» Entries for locating described items:
______________________________

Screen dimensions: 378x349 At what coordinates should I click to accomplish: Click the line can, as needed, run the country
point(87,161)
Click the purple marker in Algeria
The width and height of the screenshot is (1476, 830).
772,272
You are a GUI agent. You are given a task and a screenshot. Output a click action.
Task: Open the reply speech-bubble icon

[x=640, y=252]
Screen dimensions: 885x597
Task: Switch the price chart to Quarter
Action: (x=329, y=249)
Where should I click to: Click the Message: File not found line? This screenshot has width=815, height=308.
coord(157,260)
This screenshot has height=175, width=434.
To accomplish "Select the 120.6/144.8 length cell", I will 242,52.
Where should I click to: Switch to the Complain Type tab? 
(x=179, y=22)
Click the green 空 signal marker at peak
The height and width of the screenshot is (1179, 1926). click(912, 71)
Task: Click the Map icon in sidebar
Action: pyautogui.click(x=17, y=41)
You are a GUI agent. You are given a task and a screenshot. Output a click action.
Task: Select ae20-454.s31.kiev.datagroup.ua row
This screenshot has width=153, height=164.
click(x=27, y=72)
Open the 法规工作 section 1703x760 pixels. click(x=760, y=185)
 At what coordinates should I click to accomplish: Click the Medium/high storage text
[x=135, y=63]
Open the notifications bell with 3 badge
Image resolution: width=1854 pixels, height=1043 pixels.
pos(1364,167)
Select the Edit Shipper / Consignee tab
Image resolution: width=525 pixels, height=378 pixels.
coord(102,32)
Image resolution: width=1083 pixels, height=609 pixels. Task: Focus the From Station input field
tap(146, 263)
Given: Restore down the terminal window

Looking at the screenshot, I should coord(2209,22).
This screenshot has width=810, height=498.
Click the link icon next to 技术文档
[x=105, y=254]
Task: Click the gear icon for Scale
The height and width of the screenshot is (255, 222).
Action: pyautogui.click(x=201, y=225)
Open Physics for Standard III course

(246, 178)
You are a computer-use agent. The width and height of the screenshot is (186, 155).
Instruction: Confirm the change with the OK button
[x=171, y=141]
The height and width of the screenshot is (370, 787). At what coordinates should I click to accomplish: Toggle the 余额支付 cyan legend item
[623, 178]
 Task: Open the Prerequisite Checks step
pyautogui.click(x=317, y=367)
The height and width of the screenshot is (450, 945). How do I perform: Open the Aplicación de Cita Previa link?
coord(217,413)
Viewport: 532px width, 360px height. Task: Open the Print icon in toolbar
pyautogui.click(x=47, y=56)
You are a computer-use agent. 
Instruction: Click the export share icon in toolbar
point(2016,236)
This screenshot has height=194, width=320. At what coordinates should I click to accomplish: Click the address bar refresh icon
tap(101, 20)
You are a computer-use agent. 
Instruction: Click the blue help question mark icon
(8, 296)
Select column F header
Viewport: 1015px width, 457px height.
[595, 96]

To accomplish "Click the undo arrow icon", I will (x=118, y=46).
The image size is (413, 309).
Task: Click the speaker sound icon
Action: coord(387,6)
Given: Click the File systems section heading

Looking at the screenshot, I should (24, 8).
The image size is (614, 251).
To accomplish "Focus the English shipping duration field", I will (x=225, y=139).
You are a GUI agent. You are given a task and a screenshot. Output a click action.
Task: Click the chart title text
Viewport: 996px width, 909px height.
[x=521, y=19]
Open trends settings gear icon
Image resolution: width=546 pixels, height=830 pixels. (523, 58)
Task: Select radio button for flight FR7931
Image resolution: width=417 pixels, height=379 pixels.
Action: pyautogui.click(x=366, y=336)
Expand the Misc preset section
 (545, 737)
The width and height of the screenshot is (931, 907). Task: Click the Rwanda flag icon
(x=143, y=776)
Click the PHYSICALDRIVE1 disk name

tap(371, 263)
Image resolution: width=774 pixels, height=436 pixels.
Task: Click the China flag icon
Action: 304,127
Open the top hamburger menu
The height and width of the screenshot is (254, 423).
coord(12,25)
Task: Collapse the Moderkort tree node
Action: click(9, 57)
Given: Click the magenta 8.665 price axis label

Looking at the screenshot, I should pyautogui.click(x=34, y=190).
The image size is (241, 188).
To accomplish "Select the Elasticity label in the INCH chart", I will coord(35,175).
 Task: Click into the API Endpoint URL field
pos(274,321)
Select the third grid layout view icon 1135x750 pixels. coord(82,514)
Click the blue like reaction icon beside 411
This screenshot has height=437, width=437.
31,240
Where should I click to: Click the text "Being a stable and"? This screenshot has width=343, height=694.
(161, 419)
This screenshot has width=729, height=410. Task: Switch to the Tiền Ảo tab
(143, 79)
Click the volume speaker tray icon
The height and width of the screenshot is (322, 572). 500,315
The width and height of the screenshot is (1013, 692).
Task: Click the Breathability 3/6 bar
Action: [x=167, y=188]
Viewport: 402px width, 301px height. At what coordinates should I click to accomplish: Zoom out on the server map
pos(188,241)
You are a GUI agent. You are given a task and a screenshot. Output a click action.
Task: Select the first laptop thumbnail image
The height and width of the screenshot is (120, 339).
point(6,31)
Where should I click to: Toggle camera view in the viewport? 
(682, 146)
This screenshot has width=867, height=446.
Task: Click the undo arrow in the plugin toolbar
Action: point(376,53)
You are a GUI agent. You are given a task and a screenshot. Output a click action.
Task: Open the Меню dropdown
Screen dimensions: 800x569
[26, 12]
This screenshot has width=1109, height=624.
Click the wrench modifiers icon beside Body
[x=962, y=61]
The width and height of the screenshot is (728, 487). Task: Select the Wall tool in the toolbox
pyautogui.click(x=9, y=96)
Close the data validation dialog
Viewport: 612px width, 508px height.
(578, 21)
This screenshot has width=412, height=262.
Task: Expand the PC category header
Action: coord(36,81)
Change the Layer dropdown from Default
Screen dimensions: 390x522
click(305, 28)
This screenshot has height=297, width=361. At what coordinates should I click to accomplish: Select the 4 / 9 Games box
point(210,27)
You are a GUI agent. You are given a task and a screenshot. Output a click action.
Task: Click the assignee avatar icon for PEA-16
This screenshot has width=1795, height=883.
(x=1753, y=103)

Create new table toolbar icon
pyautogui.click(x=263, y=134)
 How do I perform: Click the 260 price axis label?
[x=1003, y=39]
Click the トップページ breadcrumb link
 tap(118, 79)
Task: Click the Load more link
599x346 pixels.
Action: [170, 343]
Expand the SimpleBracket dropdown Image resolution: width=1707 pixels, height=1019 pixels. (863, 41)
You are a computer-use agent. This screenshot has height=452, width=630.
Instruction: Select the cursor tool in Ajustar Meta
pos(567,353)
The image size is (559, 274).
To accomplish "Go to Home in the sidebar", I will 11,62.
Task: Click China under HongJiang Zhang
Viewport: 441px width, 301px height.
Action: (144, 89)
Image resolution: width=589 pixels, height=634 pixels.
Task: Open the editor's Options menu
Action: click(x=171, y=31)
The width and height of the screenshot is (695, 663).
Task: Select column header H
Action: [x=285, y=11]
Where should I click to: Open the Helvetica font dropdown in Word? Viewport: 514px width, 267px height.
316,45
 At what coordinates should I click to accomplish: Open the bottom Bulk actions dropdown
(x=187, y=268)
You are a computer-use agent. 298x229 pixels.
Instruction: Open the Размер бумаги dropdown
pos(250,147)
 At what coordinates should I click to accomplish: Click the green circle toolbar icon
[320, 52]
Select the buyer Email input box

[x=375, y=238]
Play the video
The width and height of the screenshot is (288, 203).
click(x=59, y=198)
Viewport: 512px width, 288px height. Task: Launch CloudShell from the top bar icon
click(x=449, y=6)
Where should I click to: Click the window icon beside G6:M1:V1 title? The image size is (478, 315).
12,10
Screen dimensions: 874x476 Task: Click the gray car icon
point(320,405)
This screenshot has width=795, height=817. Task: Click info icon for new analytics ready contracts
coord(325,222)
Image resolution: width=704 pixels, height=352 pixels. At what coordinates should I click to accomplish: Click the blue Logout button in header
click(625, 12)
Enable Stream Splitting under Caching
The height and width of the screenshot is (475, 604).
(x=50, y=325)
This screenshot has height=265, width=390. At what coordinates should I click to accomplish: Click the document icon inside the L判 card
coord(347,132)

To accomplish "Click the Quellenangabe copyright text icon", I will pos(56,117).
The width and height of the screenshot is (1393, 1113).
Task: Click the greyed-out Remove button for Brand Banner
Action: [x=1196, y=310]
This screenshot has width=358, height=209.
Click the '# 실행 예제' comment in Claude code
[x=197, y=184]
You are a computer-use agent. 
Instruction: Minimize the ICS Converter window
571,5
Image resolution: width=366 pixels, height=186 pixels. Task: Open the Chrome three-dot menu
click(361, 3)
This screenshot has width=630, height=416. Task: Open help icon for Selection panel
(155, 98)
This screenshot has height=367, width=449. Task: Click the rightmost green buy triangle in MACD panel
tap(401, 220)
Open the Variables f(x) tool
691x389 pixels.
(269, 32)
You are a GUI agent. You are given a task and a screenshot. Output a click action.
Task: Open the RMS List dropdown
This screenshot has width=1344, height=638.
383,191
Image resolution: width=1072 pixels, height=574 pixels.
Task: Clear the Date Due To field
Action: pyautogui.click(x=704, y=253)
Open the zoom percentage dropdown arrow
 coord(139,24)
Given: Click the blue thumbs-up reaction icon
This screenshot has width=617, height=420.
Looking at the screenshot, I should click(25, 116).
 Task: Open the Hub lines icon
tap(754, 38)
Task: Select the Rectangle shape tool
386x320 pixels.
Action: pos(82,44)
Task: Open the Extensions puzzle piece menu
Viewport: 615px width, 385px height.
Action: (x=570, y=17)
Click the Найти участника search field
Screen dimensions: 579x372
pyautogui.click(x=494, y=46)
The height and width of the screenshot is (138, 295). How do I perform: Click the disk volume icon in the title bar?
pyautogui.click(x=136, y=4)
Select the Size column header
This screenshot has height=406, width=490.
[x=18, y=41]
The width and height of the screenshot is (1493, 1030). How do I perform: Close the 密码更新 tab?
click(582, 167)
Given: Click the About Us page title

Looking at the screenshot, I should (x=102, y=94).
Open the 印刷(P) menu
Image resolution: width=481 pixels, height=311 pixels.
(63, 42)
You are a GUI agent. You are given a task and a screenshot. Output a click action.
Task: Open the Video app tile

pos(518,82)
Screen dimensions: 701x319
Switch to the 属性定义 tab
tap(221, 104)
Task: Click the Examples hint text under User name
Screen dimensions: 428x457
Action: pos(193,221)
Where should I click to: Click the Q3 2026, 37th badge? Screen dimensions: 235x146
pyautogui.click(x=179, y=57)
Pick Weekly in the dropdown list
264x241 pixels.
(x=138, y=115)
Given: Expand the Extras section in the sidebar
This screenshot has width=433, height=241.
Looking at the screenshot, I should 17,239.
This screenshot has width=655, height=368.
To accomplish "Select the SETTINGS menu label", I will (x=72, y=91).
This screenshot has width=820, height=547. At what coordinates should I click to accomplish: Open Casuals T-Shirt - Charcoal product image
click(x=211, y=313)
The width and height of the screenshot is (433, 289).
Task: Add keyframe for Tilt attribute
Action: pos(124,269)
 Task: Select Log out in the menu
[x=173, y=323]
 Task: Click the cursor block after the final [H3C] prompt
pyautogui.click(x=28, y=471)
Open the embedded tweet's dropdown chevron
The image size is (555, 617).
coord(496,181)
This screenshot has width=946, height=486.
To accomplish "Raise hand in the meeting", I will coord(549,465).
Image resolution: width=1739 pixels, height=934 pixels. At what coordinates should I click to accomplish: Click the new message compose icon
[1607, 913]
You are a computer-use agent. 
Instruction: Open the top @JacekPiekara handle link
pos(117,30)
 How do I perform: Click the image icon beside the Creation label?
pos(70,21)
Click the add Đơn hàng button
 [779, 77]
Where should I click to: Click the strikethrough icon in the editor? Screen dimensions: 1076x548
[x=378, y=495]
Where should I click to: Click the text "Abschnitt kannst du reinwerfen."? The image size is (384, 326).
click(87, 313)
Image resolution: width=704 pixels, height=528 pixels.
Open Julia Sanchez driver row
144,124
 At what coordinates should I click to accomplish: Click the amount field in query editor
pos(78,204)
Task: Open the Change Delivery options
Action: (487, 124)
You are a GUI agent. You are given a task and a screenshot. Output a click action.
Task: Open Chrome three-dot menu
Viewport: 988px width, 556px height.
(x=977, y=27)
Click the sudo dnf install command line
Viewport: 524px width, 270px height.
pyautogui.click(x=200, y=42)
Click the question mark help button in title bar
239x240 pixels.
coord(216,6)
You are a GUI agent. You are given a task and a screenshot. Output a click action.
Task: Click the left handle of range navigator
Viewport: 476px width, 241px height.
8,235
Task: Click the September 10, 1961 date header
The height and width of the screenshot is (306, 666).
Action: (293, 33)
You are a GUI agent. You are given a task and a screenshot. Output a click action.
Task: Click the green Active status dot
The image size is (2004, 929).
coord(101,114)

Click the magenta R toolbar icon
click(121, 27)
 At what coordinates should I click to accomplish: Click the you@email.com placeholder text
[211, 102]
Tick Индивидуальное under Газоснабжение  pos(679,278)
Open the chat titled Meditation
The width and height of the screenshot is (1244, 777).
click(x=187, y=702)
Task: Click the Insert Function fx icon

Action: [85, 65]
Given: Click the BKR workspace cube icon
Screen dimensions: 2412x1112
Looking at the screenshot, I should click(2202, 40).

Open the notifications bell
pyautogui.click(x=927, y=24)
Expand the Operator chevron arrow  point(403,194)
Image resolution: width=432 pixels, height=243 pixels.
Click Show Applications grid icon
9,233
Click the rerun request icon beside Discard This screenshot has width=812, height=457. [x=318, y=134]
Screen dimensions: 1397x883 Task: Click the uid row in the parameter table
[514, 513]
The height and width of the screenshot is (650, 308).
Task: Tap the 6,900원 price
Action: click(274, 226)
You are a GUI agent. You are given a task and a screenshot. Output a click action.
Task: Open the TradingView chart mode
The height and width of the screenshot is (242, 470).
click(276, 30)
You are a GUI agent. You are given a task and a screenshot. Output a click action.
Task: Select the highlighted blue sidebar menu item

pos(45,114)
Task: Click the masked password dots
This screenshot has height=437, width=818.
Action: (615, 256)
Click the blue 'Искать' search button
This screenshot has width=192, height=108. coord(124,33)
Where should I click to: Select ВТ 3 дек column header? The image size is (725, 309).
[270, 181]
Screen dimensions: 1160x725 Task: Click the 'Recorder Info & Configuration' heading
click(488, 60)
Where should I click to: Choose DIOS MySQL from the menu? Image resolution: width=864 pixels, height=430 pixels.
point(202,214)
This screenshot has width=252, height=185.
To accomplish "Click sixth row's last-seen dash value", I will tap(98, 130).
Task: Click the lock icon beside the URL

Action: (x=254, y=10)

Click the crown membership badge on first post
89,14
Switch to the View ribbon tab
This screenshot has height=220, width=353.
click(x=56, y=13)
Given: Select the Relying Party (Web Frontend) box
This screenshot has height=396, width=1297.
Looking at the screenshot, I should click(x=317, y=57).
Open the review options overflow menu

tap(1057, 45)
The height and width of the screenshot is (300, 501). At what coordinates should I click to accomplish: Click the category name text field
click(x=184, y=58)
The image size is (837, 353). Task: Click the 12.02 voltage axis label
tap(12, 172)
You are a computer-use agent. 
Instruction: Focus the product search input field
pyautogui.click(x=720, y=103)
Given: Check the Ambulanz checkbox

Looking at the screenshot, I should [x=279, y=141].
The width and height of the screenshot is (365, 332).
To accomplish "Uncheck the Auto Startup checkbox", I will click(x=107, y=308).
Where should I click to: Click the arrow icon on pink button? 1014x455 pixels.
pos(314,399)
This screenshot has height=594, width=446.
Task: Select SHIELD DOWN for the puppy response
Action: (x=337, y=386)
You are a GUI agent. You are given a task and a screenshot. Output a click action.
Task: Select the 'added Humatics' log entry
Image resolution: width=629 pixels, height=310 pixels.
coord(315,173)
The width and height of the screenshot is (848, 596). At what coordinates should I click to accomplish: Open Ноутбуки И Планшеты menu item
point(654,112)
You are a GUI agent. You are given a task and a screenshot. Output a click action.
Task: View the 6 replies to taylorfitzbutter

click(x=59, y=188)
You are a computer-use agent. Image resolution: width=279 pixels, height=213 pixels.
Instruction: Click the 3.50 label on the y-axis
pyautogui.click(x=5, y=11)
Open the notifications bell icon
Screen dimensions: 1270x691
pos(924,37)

______________________________

» The task: Switch "overflow menu" to "dropdown menu" in everything from the line containing "Given: Select the" down to the line containing "tap(1057, 45)", and give those lines again with nothing else changed.

» Solution to this problem:
Given: Select the Relying Party (Web Frontend) box
This screenshot has height=396, width=1297.
Looking at the screenshot, I should click(x=317, y=57).
Open the review options dropdown menu

tap(1057, 45)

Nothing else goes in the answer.